• **Data provided**
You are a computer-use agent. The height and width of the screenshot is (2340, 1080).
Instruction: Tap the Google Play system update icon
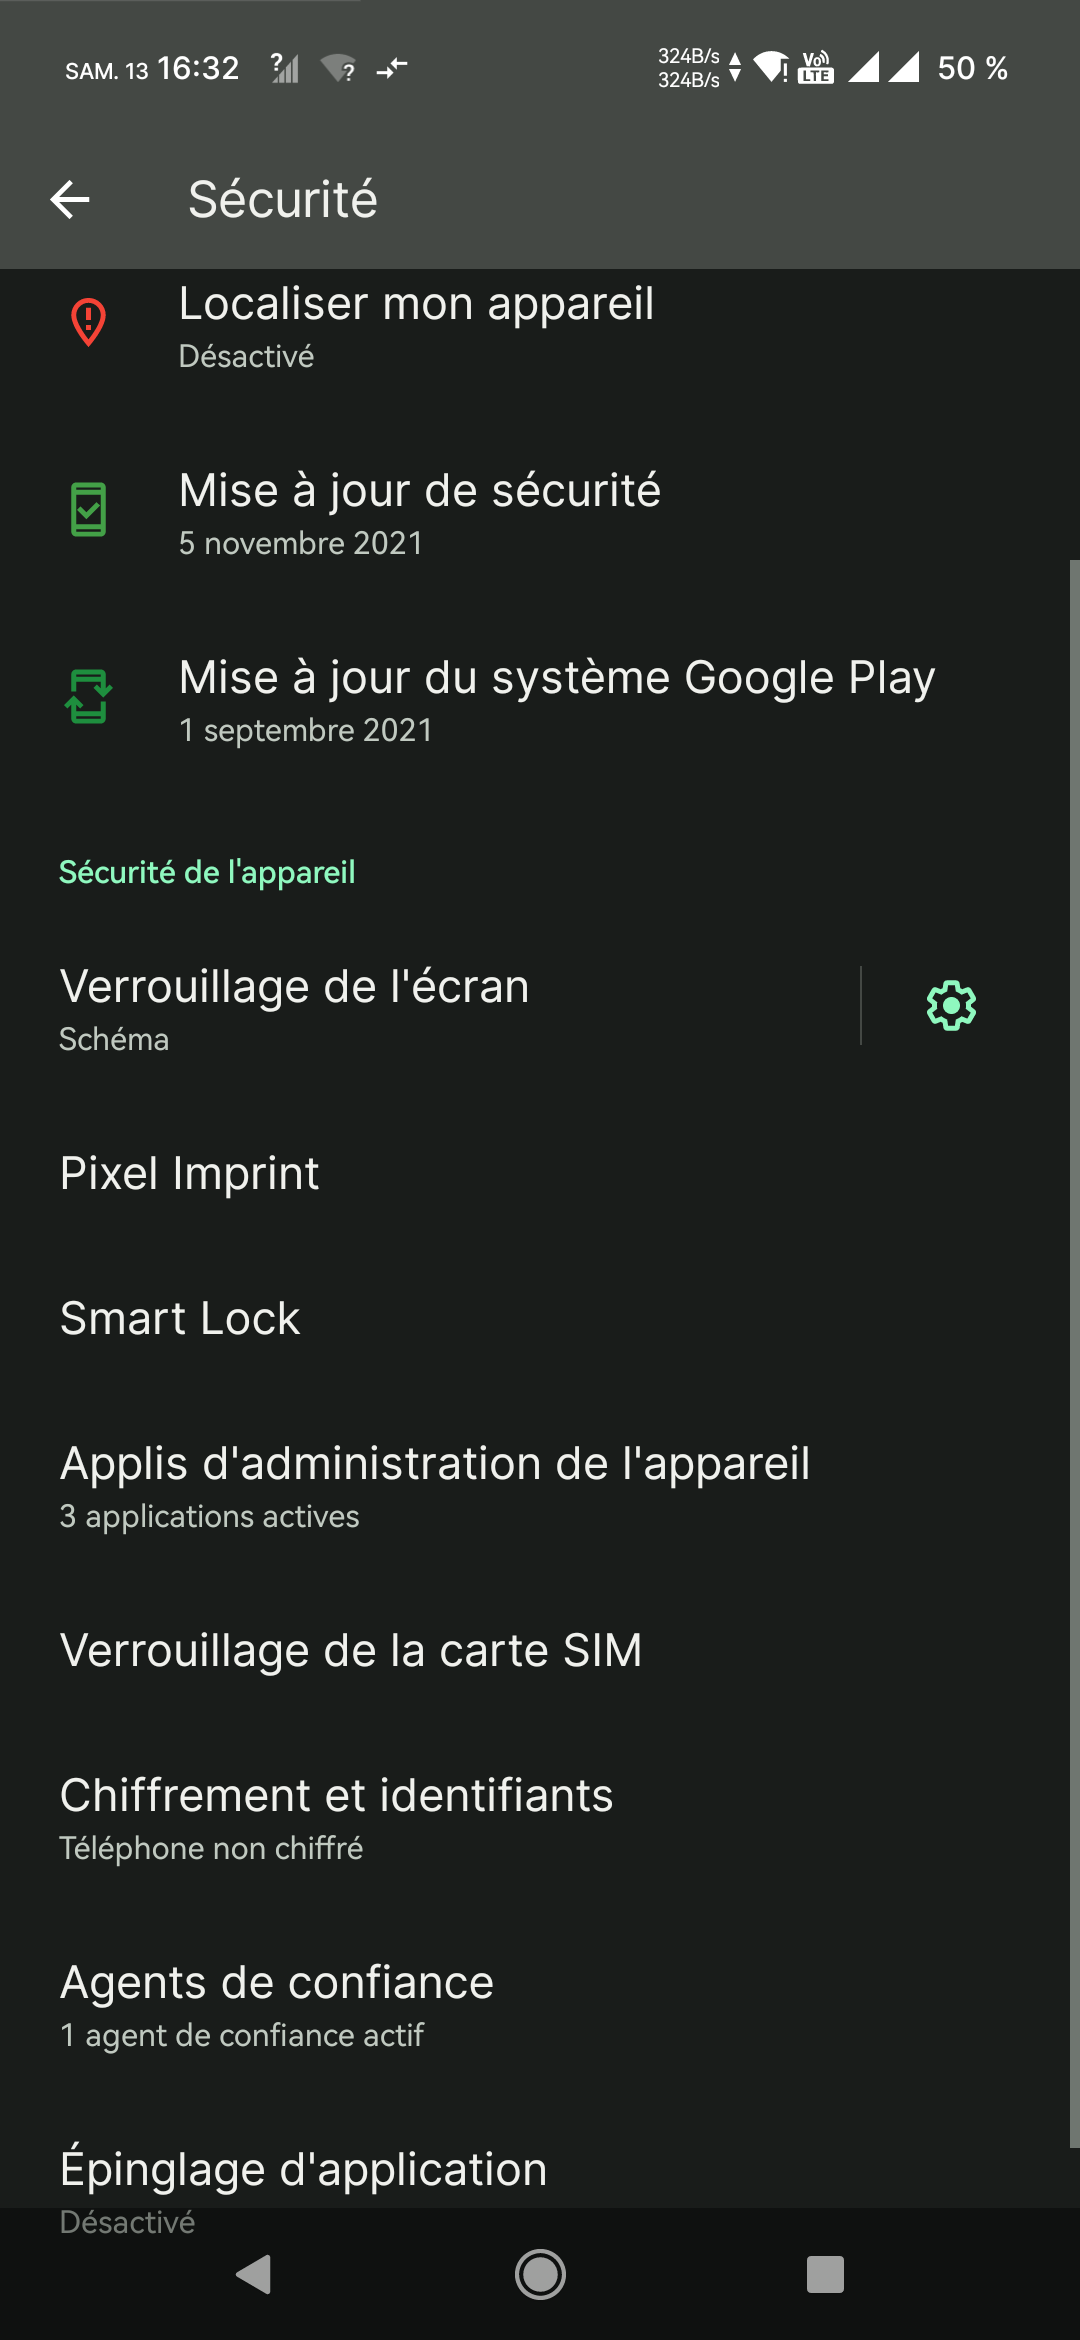tap(88, 696)
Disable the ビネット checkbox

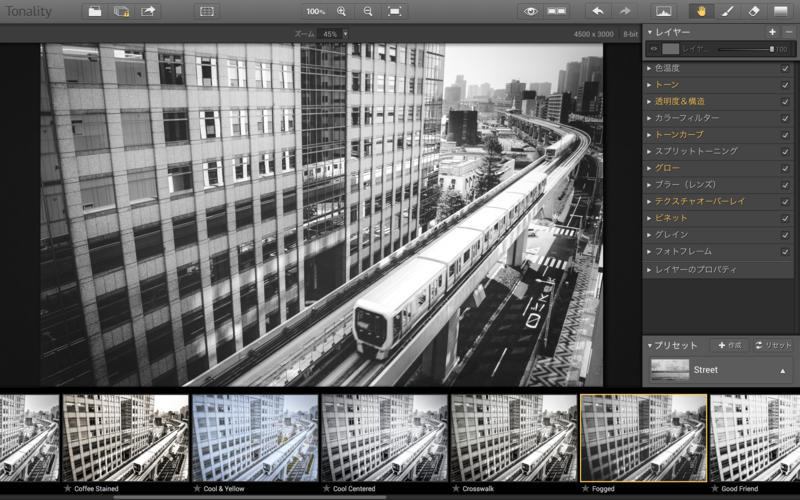pos(785,218)
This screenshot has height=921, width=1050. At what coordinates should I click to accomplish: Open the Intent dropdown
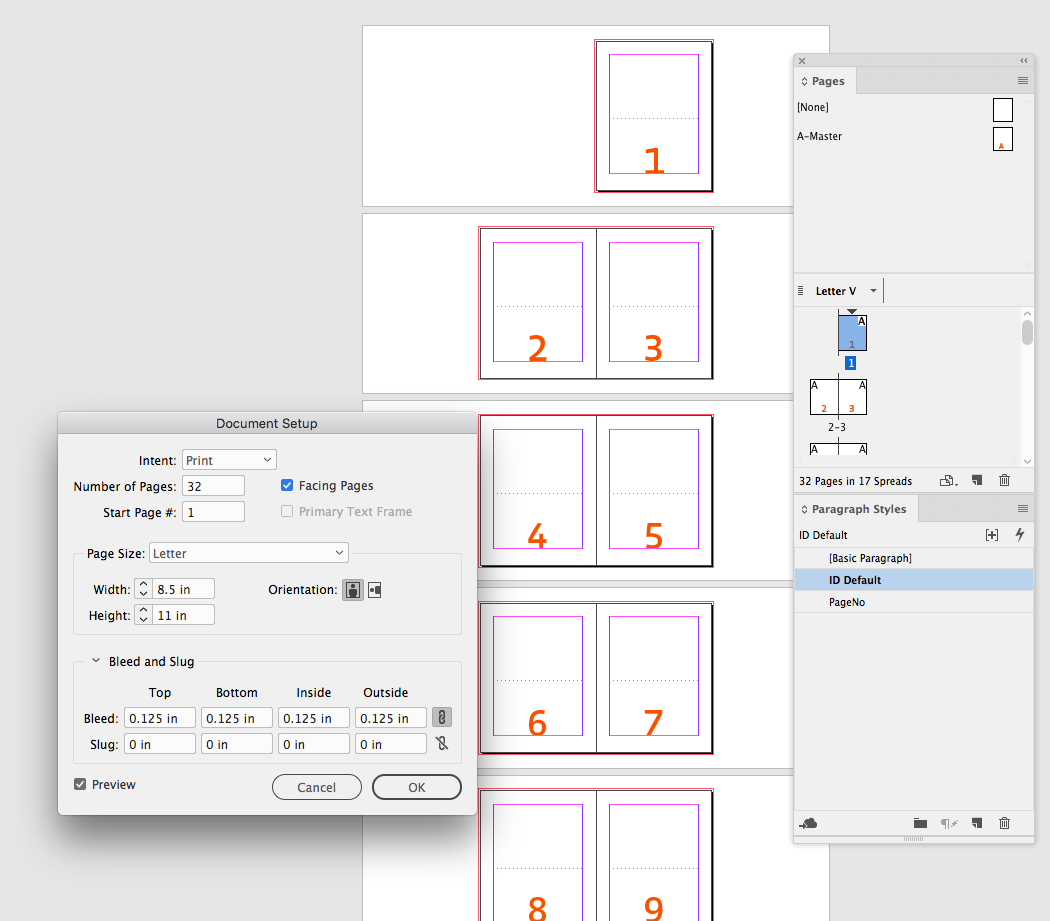(x=228, y=459)
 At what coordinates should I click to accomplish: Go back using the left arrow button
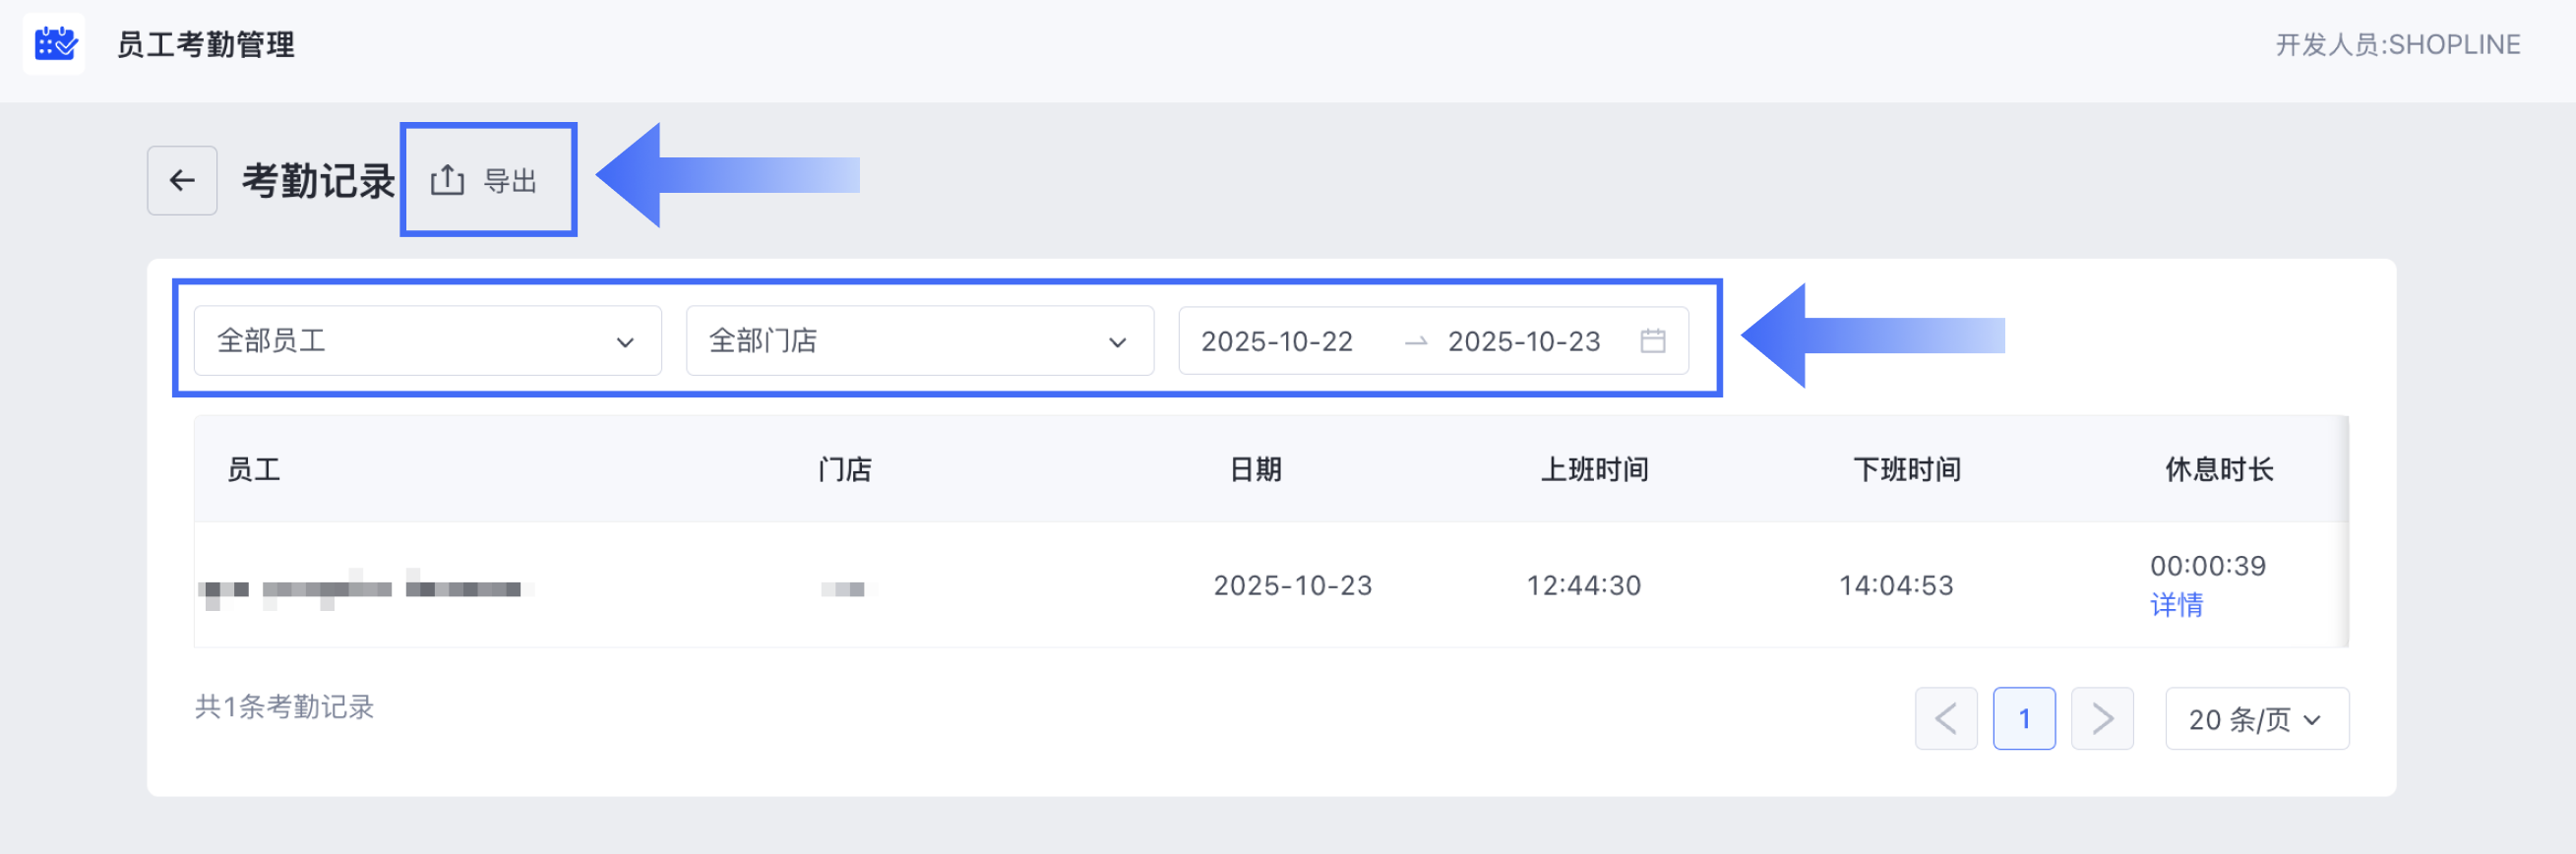pos(182,180)
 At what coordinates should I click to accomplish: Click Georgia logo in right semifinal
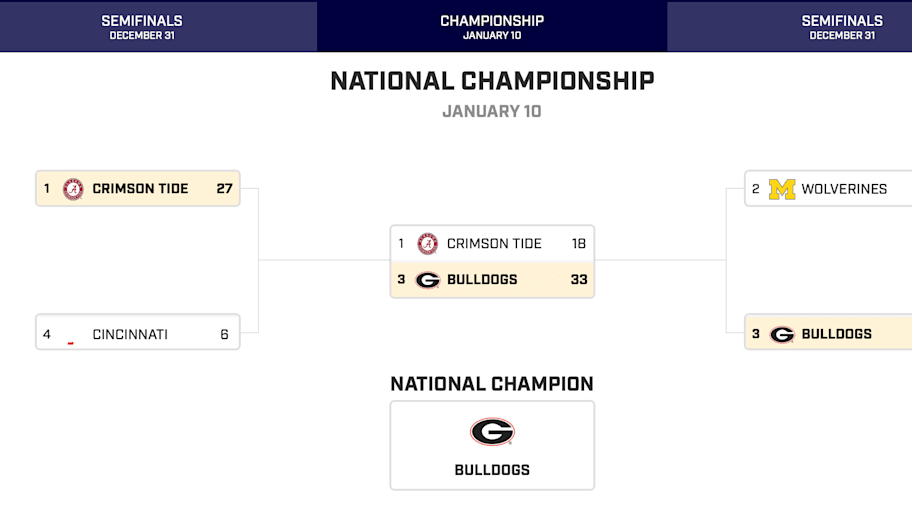(x=781, y=334)
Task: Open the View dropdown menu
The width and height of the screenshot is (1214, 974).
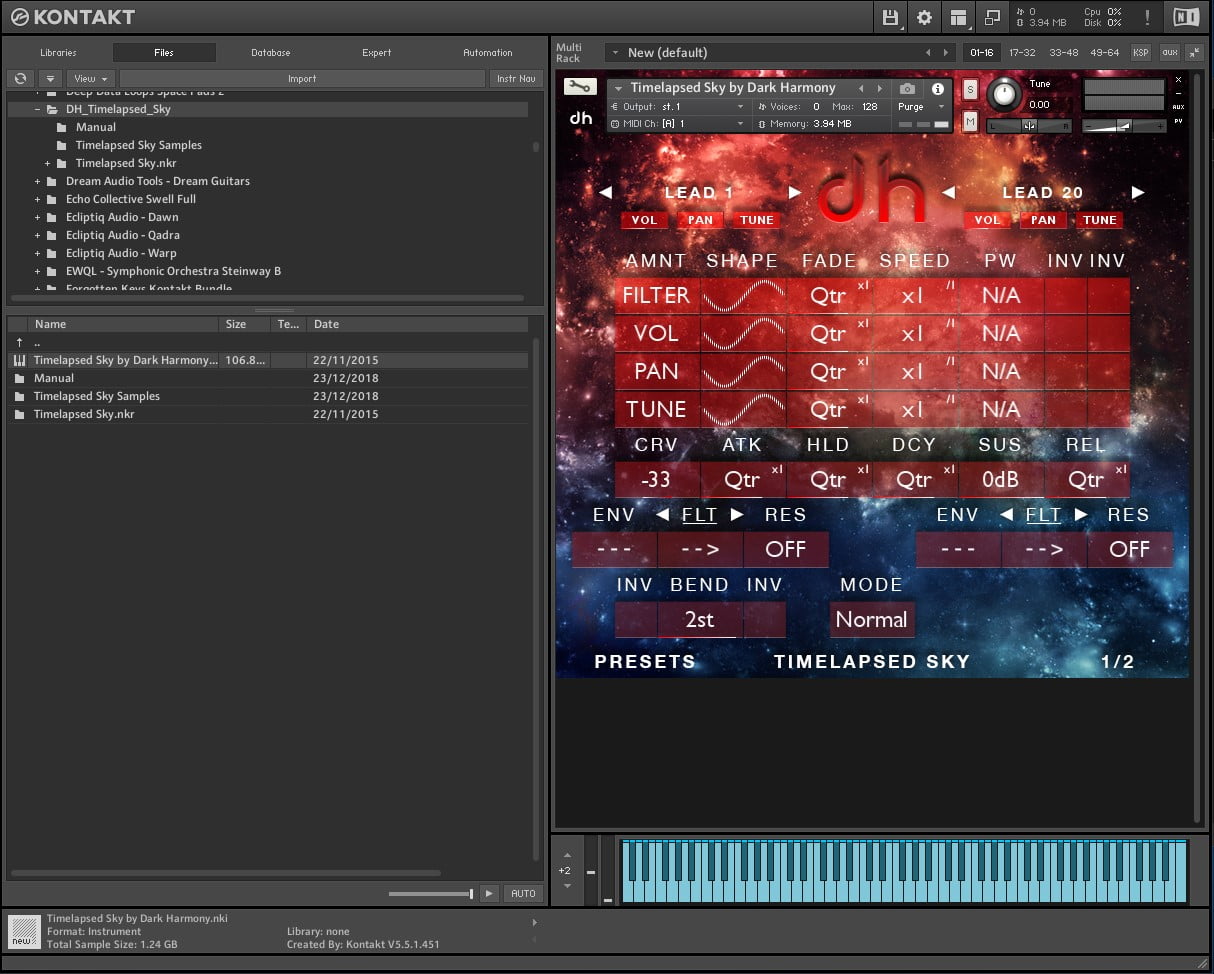Action: (91, 79)
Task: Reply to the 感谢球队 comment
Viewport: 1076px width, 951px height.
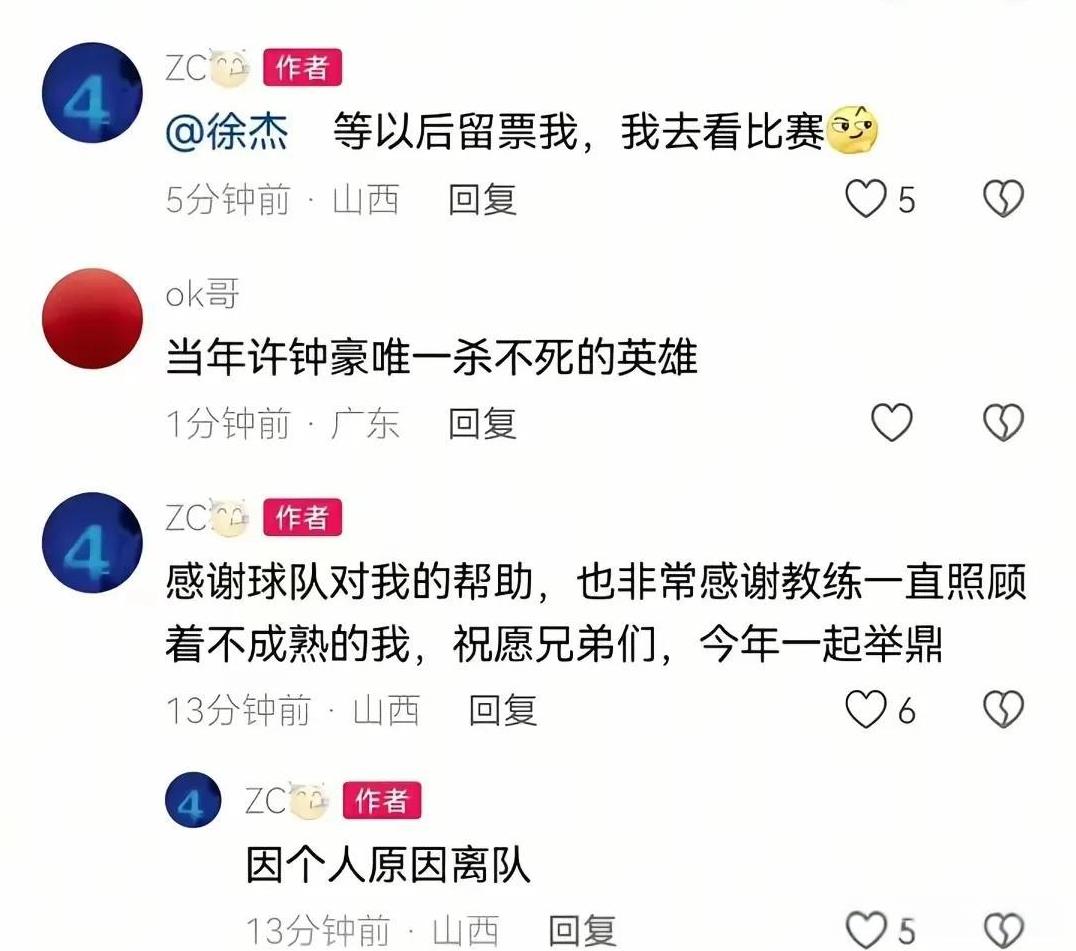Action: coord(502,709)
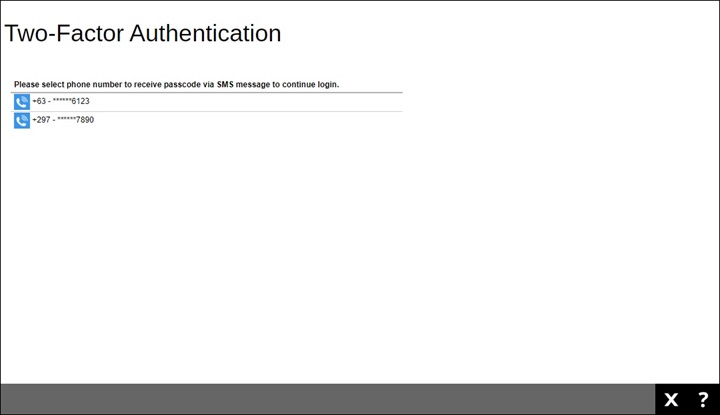720x415 pixels.
Task: Cancel authentication using the X icon
Action: (671, 400)
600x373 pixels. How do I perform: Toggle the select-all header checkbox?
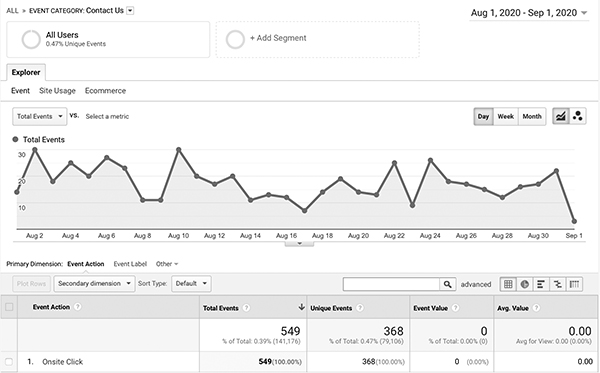pos(9,307)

• **Work request**
Everything from the line containing "Instruction: Tap the" through the end of the data should be printed exactly, line for line, except the pictures.

• **Answer space**
Instruction: Tap the Google Play system update icon
tap(88, 696)
Disable the ビネット checkbox

pos(785,218)
This screenshot has height=921, width=1050. At what coordinates should I click to accomplish: Open the Intent dropdown
(x=228, y=459)
 At what coordinates should I click to accomplish: Go back using the left arrow button
pos(182,180)
 At what coordinates should I click to accomplish: Click Georgia logo in right semifinal
(x=781, y=334)
Task: Open the View dropdown menu
The width and height of the screenshot is (1214, 974).
Action: (91, 79)
Task: Reply to the 感谢球队 comment
Viewport: 1076px width, 951px height.
Action: coord(502,709)
720x415 pixels.
Task: Cancel authentication using the X icon
Action: (671, 400)
600x373 pixels. How do I perform: Toggle the select-all header checkbox?
pos(9,307)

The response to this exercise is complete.